_TASK OBJECTIVE_: Output the line that contains "At what coordinates should I click to accomplish: Click" together with each line after it, through the final line of the listing below, word for word; omit pictures.

_RECORDS TO PROCESS_:
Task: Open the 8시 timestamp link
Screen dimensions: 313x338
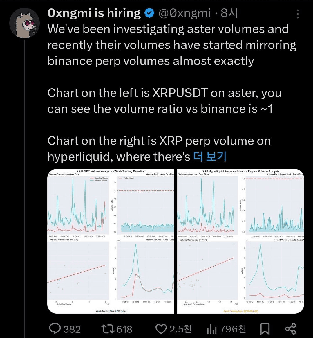Action: [x=229, y=13]
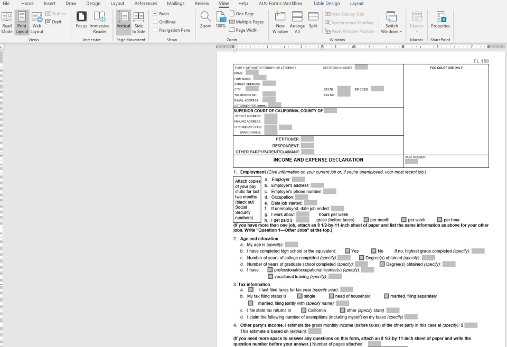Image resolution: width=507 pixels, height=347 pixels.
Task: Open the Zoom dialog
Action: (205, 22)
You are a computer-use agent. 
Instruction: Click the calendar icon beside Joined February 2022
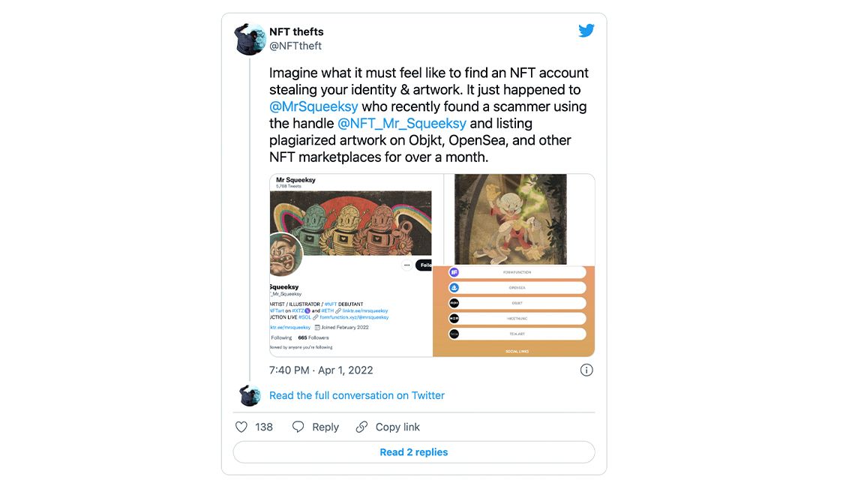coord(317,328)
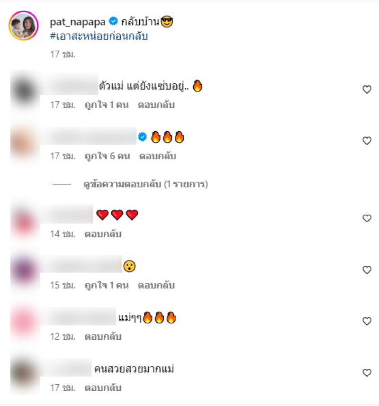The height and width of the screenshot is (406, 379).
Task: Like the 'ตัวแม่ แต่ยังแซ่บอยู่' comment heart
Action: [367, 90]
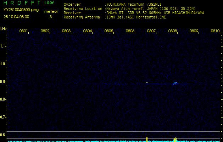
Task: Click the yellow meteor label
Action: point(51,11)
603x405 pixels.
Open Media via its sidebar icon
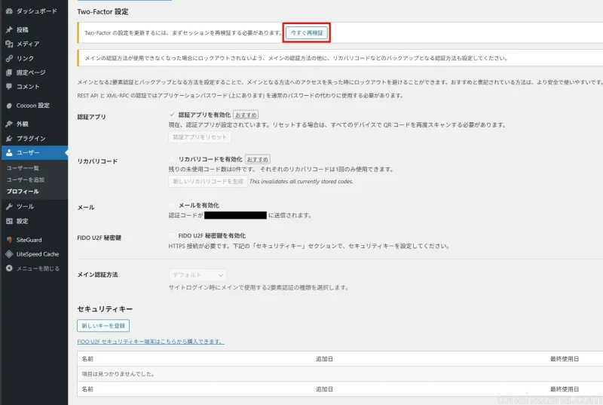pos(8,44)
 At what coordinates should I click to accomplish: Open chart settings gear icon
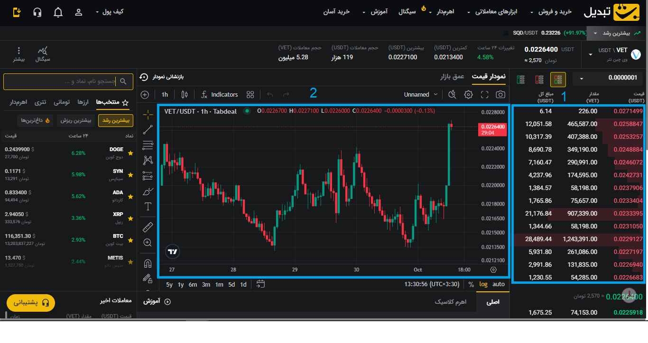(x=468, y=95)
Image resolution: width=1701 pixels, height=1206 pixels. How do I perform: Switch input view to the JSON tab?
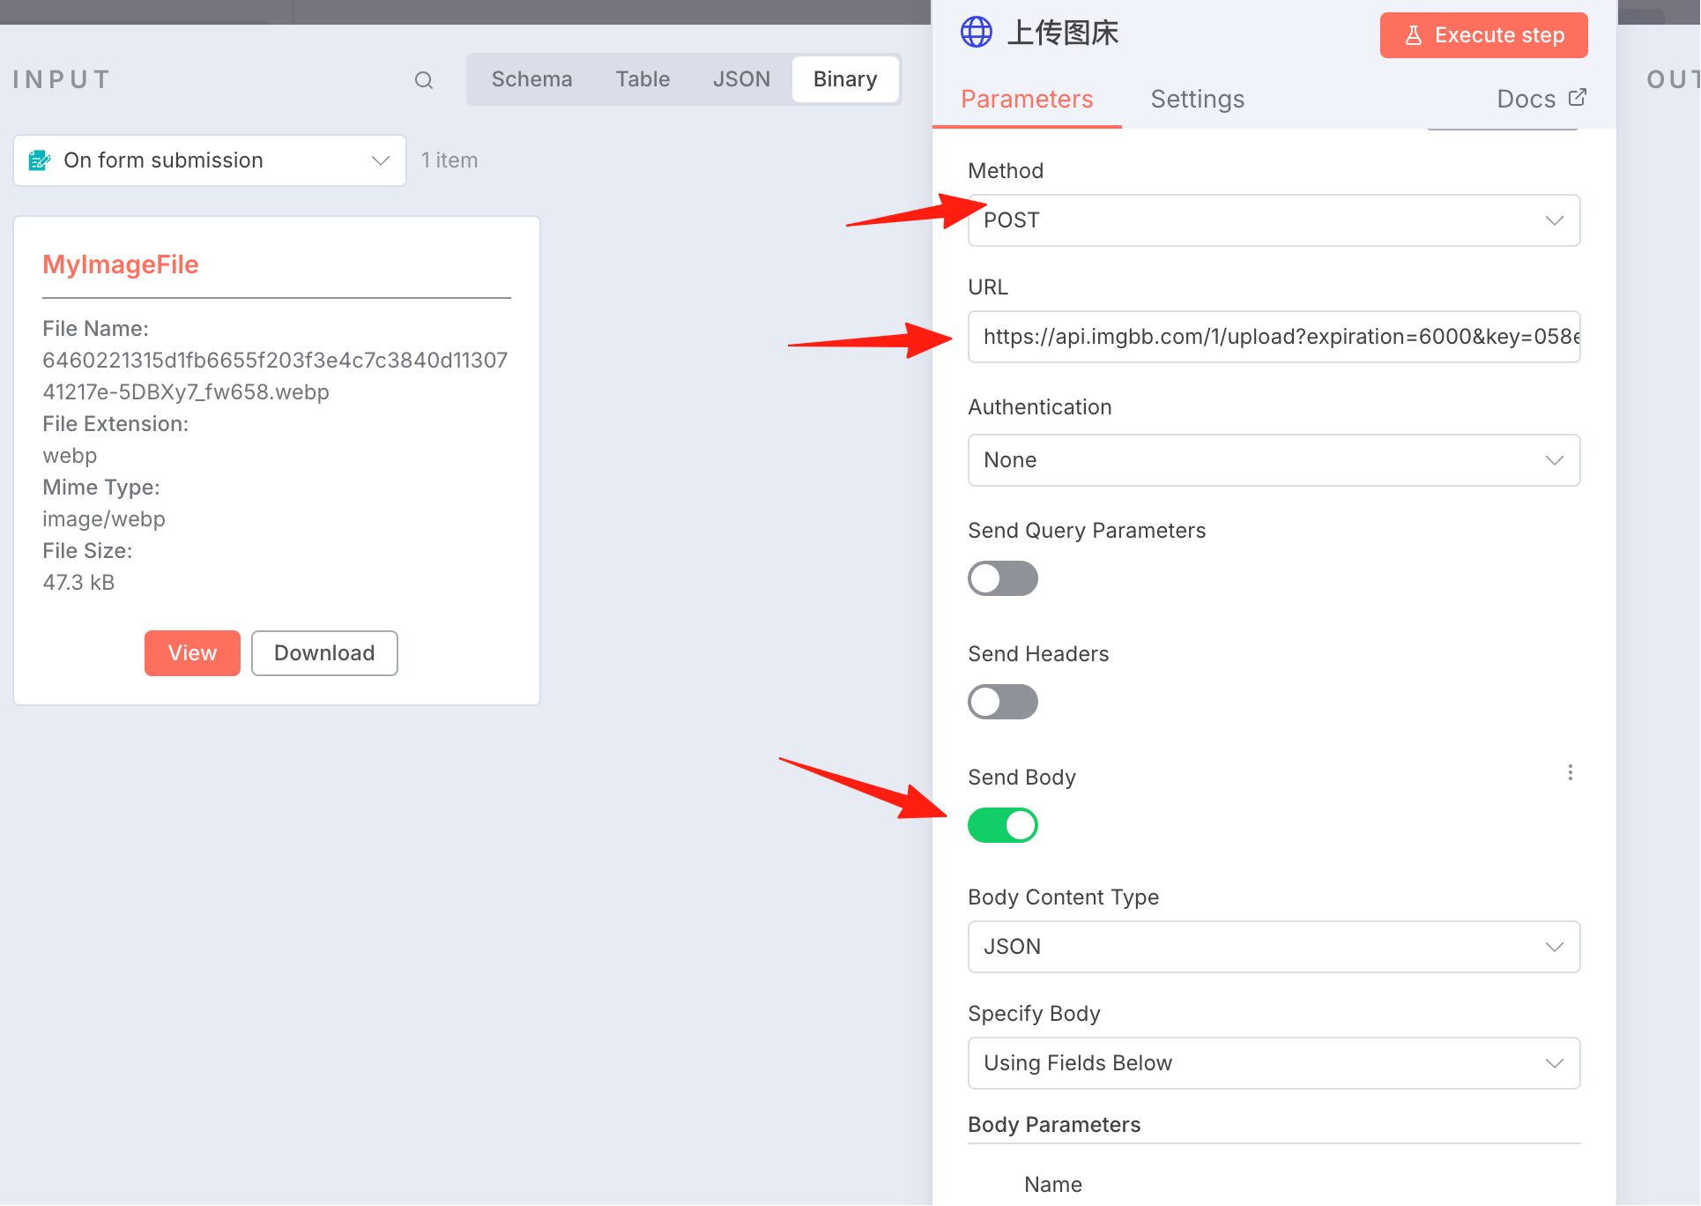click(741, 79)
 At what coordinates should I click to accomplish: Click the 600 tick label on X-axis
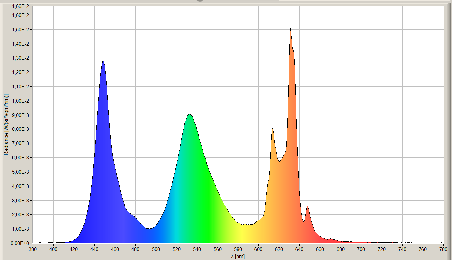(258, 249)
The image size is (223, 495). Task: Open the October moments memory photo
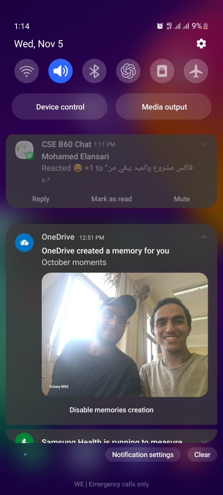click(x=125, y=335)
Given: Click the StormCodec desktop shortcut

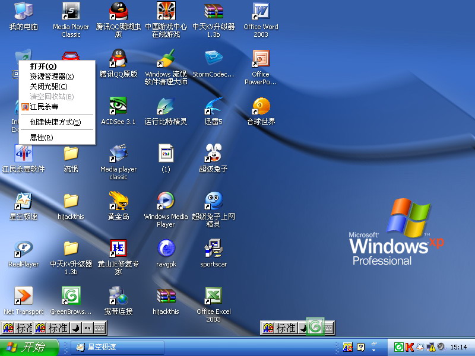Looking at the screenshot, I should pyautogui.click(x=213, y=59).
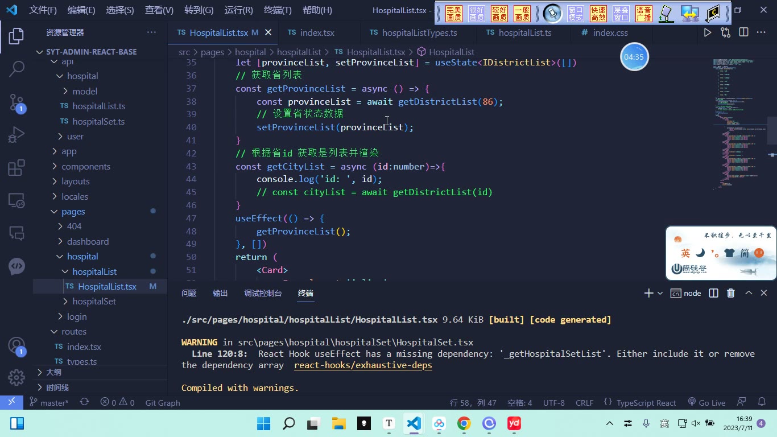The image size is (777, 437).
Task: Open the 终端(T) menu
Action: point(278,10)
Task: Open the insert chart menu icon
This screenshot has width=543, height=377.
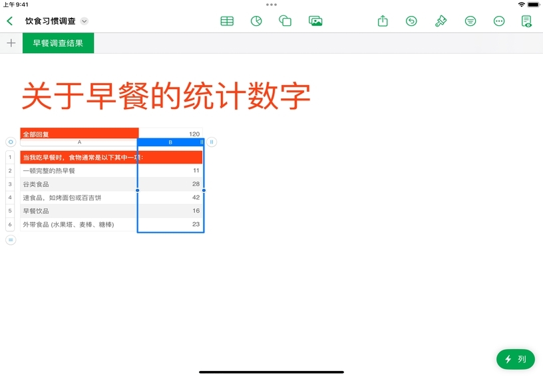Action: point(256,21)
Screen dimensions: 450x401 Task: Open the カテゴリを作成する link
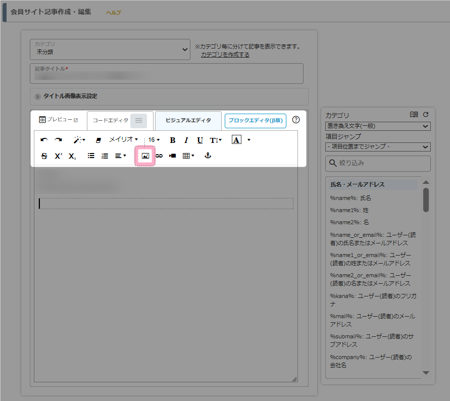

_FINISHED TASK_:
 At what coordinates should I click to accomplish: Click the 600 tick label on X-axis
(258, 249)
The image size is (223, 495). Task: Open the October moments memory photo
click(x=125, y=335)
Given: Click the StormCodec desktop shortcut

Looking at the screenshot, I should pyautogui.click(x=213, y=59).
The image size is (777, 437).
Task: Open the 终端(T) menu
Action: point(278,10)
Task: Open the insert chart menu icon
This screenshot has width=543, height=377.
Action: point(256,21)
Screen dimensions: 450x401 Task: Open the カテゴリを作成する link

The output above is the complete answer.